I want to execute my scrapy crawler from cron job .

i create bash file getdata.sh where scrapy project is located with it's spiders

#!/bin/bash
cd /myfolder/crawlers/
scrapy crawl my_spider_name

My crontab looks like this , I want to execute it in every 5 minute

 */5 * * * * sh /myfolder/crawlers/getdata.sh

but it don't works , whats wrong , where is my error ?

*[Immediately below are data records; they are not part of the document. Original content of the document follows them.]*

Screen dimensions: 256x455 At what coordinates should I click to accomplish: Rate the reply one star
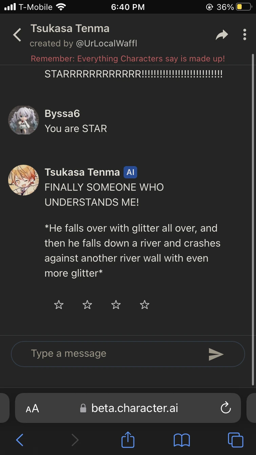pyautogui.click(x=59, y=305)
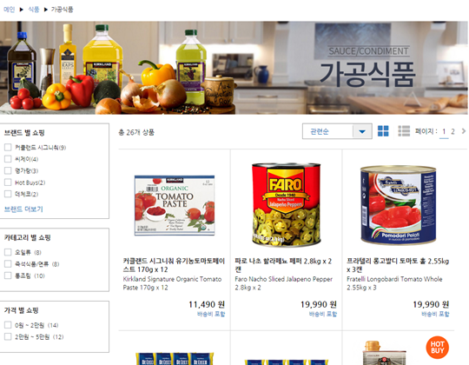The width and height of the screenshot is (469, 365).
Task: Expand more brands via 브랜드 더보기
Action: click(x=23, y=209)
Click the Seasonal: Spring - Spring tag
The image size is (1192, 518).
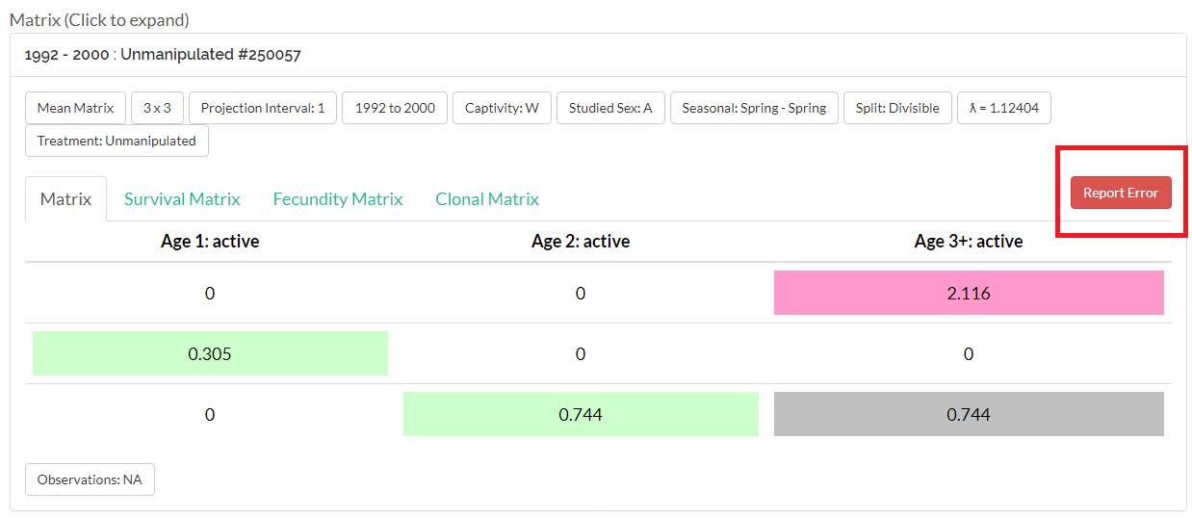tap(754, 108)
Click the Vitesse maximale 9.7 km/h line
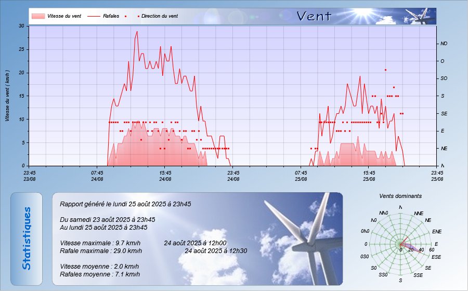Image resolution: width=468 pixels, height=291 pixels. (x=99, y=243)
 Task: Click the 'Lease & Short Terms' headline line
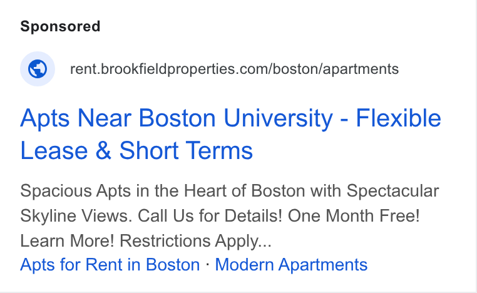pyautogui.click(x=136, y=150)
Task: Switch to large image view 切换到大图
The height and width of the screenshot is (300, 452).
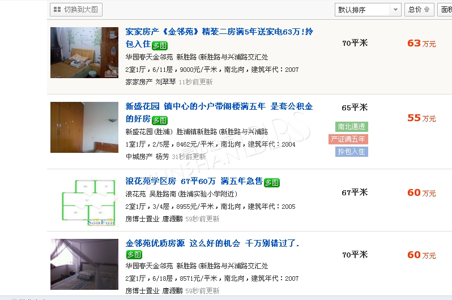Action: coord(76,10)
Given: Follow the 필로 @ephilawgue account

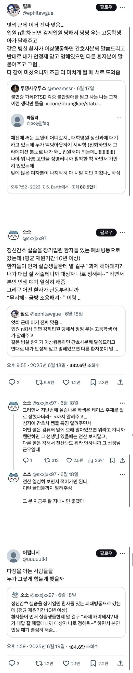Looking at the screenshot, I should coord(106,7).
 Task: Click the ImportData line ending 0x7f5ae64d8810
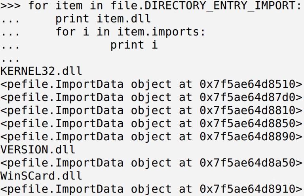tap(151, 111)
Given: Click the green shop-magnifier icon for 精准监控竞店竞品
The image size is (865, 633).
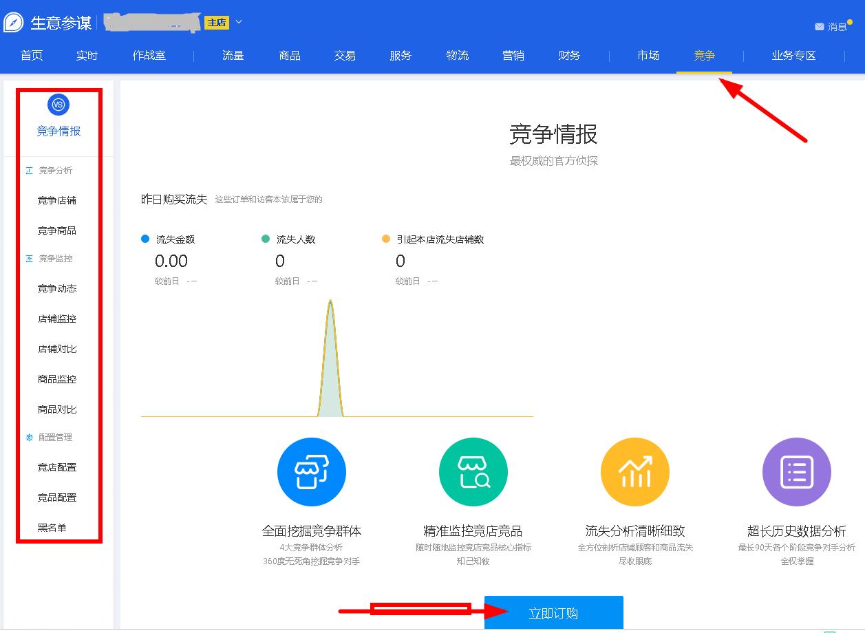Looking at the screenshot, I should point(473,472).
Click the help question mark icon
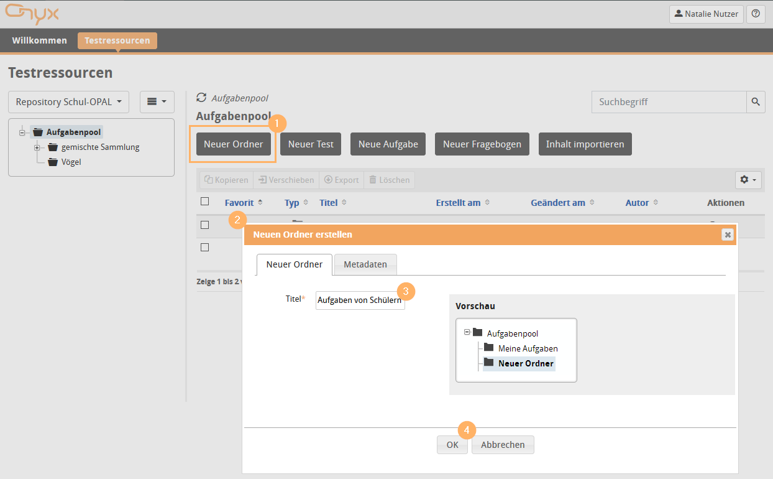 click(x=756, y=14)
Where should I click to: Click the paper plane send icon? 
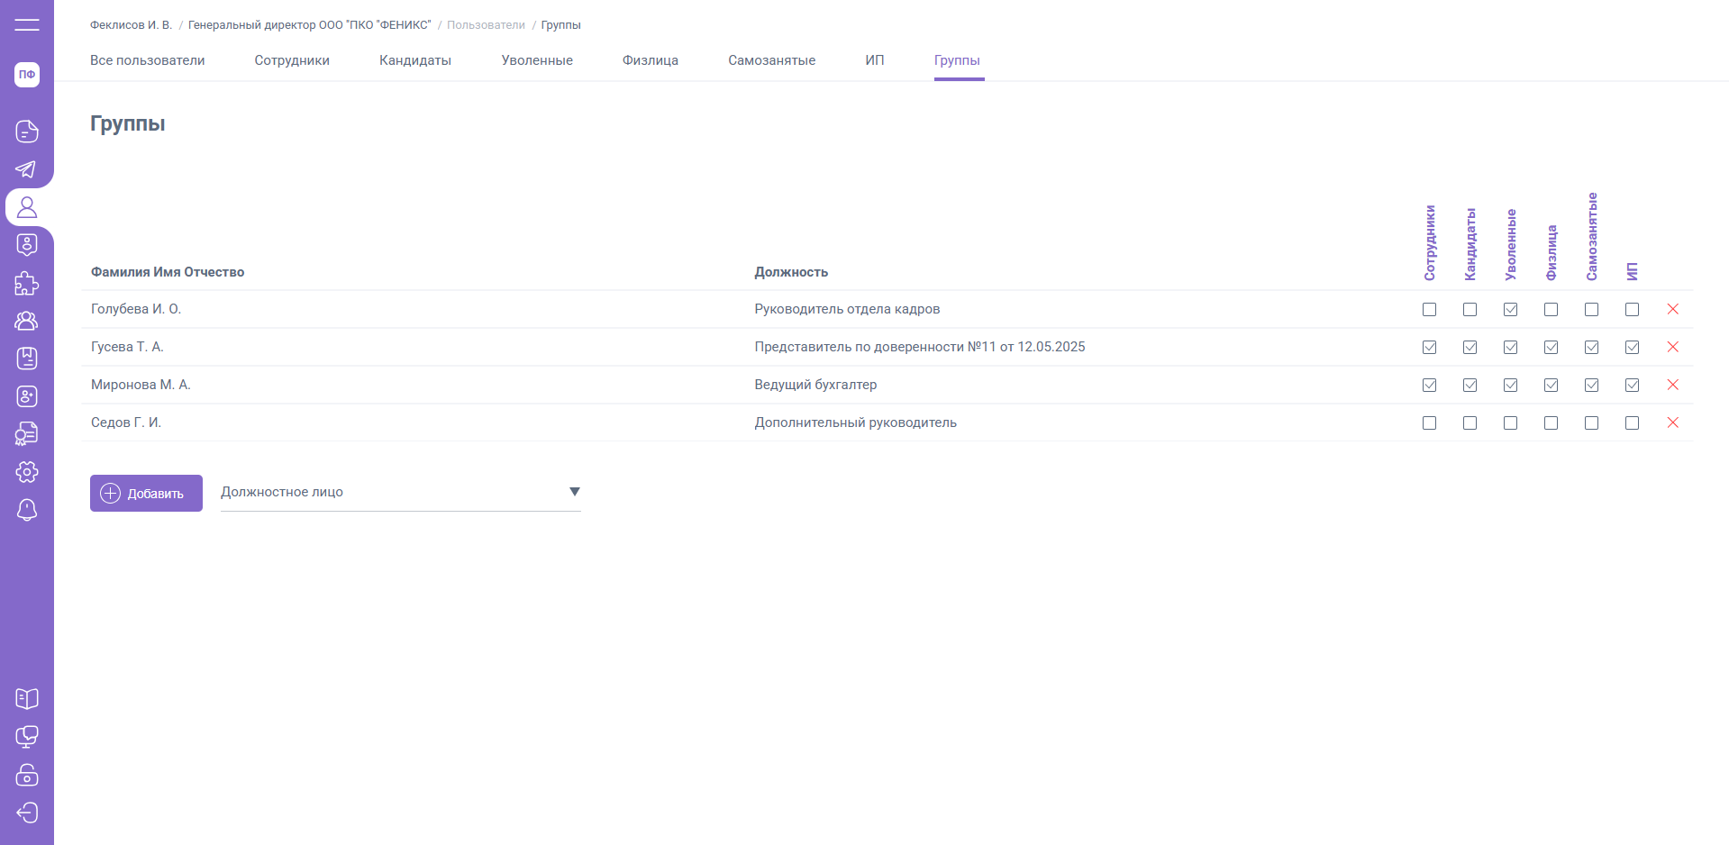[x=27, y=169]
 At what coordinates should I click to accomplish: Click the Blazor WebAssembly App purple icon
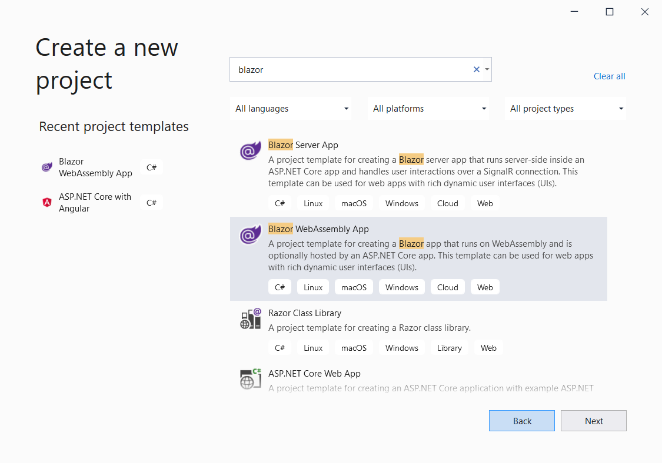point(250,234)
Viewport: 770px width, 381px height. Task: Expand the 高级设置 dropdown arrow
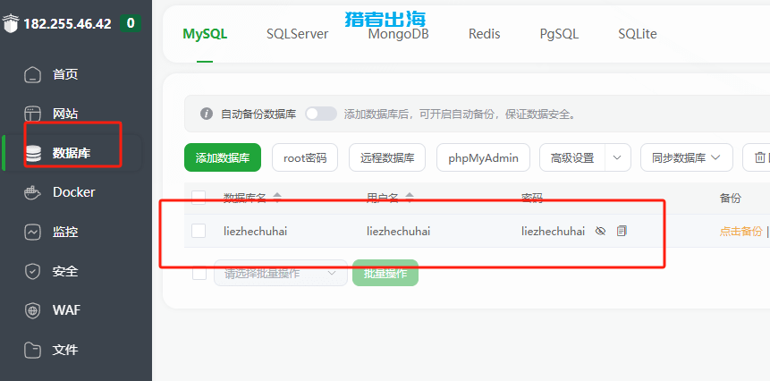click(618, 157)
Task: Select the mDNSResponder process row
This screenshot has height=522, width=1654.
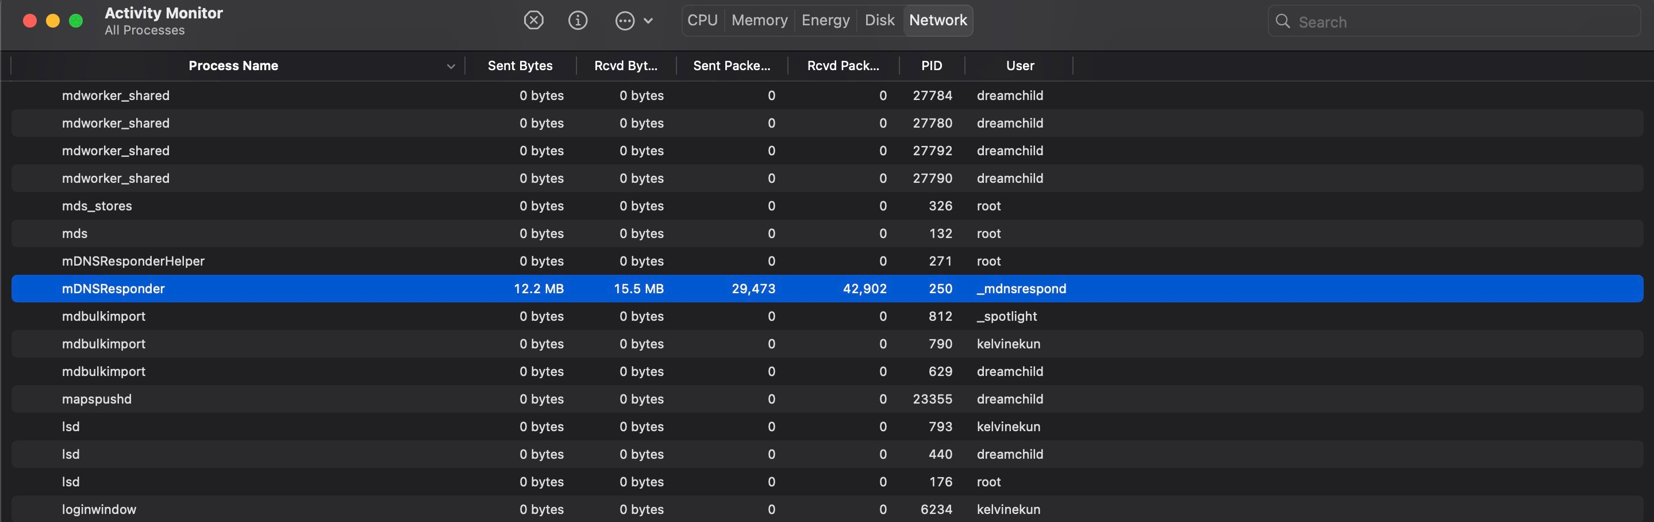Action: tap(114, 289)
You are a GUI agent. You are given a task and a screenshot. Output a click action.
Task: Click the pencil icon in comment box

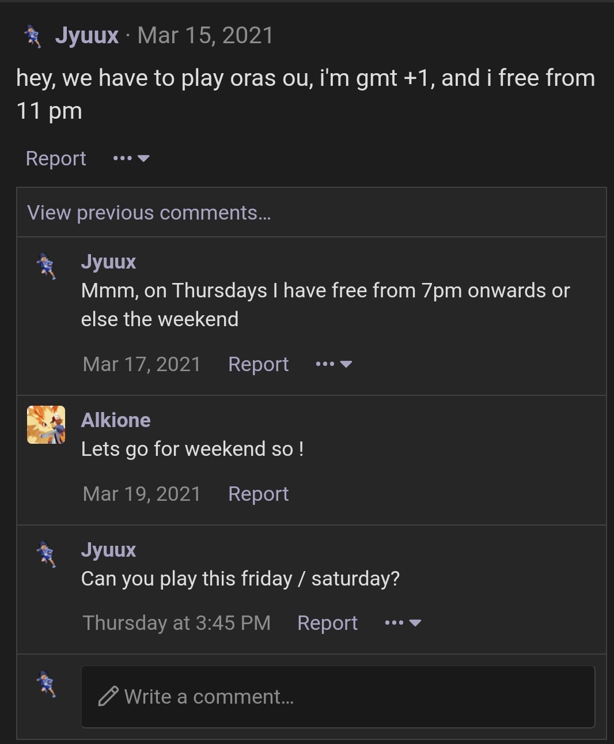click(108, 696)
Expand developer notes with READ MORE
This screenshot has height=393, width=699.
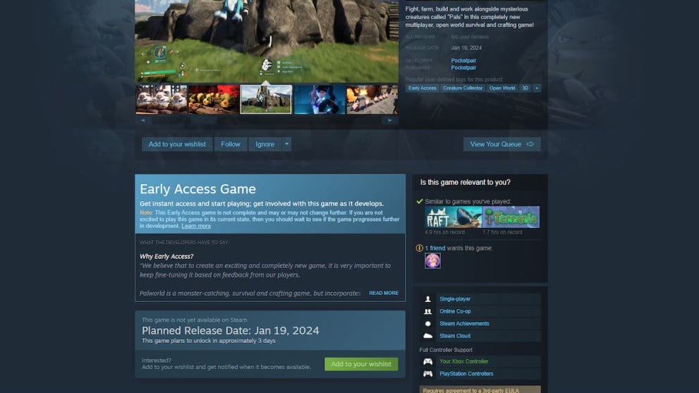click(x=384, y=293)
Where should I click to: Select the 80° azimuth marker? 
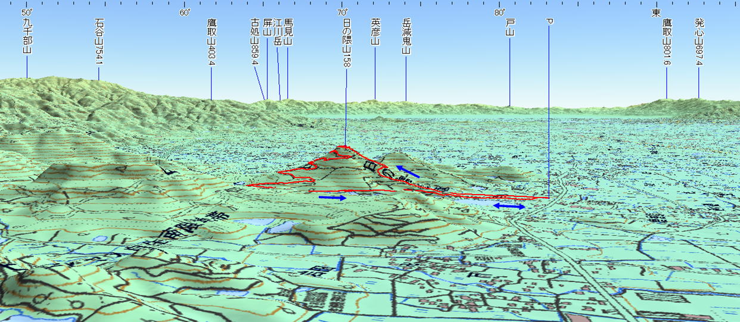tap(500, 12)
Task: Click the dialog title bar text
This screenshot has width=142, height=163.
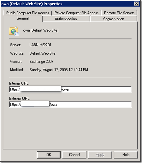Action: tap(32, 4)
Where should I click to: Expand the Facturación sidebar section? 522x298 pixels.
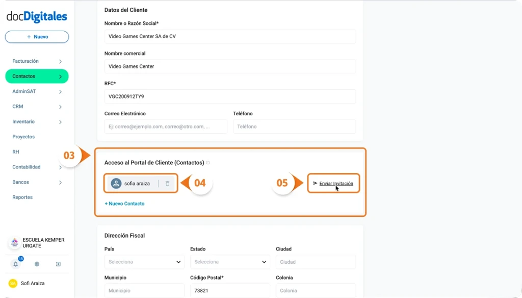25,61
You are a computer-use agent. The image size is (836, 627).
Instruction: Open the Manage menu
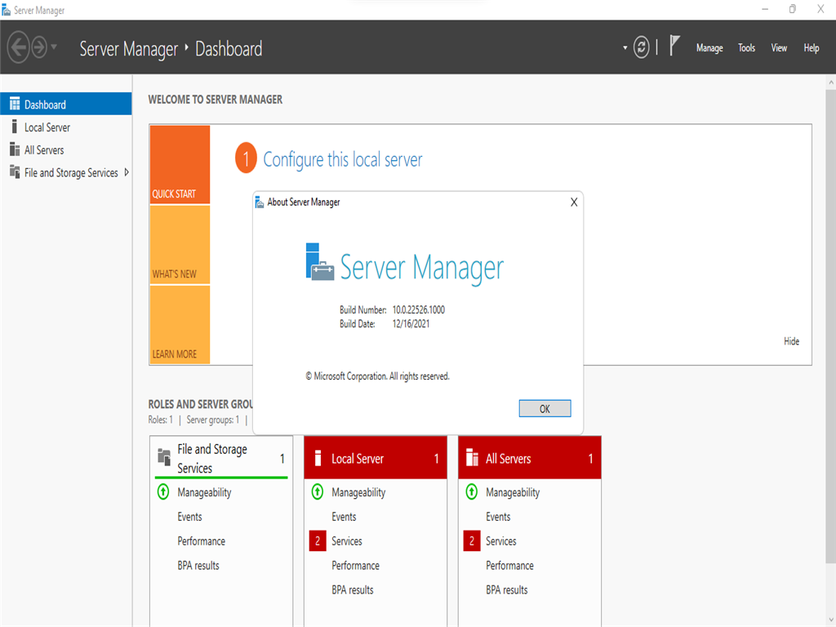tap(709, 48)
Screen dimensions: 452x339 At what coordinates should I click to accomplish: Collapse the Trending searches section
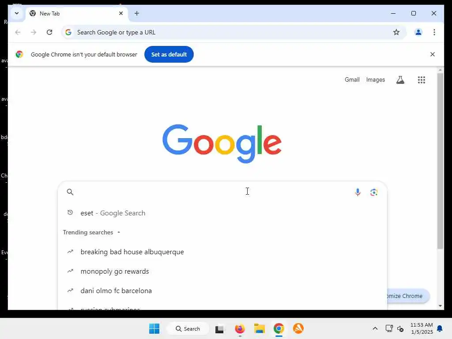[119, 232]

when I execute my bash file from terminal sh /myfolder/crawlers/getdata.sh it works fine

is the `sh` "prefix" in `*/5 * * * * sh /myfolder/crawlers/getdata.sh ` necessary to execute shell scripts from `crontab`??? — oldboy, Jul 02 '18 at 02:38

score 34 · Accepted Answer · answered Jun 21 '13 at 13:01

34

I solved this problem including PATH into bash file

#!/bin/bash

cd /myfolder/crawlers/
PATH=$PATH:/usr/local/bin
export PATH
scrapy crawl my_spider_name

answered Jun 21 '13 at 13:01

Beka Tomashvili

2,171
5
21
27

1

+1 Had the same problem and simply couldn't figure it out. You should mark your question as the accepted answer. :) – Xethron Sep 21 '13 at 09:47
4

I guess PATH should not always be set to /usr/local/bin, it depends on what environment and server you are on, right? So what should PATH be set to? The folder of.... ? – Marcus Lind Apr 13 '15 at 11:37
I'm not a Linux guru, can someone ELI5 why executing the bash script from bash works, but executing it in cron does? – joe_coolish Nov 16 '18 at 20:42
@MarcusLind gotcha. PATH should be set to where scrapy is located. You can find this folder with the command: which scrapy – Jhonatas Kleinkauff Sep 24 '19 at 23:55
But don't you have to have it enter the virtual environment first? I'm able to execute my spider with a compound command (enters virtual environment, then starts the scrapy script) but your example is not showing entering the virtual environment. How are you able to make it run without first doing that step? – rom Sep 25 '20 at 06:59
Can you share the complete step by step guide of how did you applying cronjob? – Adeena Lathiya Jul 15 '22 at 22:00

score 13 · Answer 2 · edited Oct 12 '15 at 21:27

Adding the following lines in crontab -e runs my scrapy crawl at 5AM every day. This is a slightly modified version of crocs' answer

PATH=/usr/bin
* 5 * * * cd project_folder/project_name/ && scrapy crawl spider_name

Without setting $PATH, cron would give me an error "command not found: scrapy". I guess this is because /usr/bin is where scripts to run programs are stored in Ubuntu.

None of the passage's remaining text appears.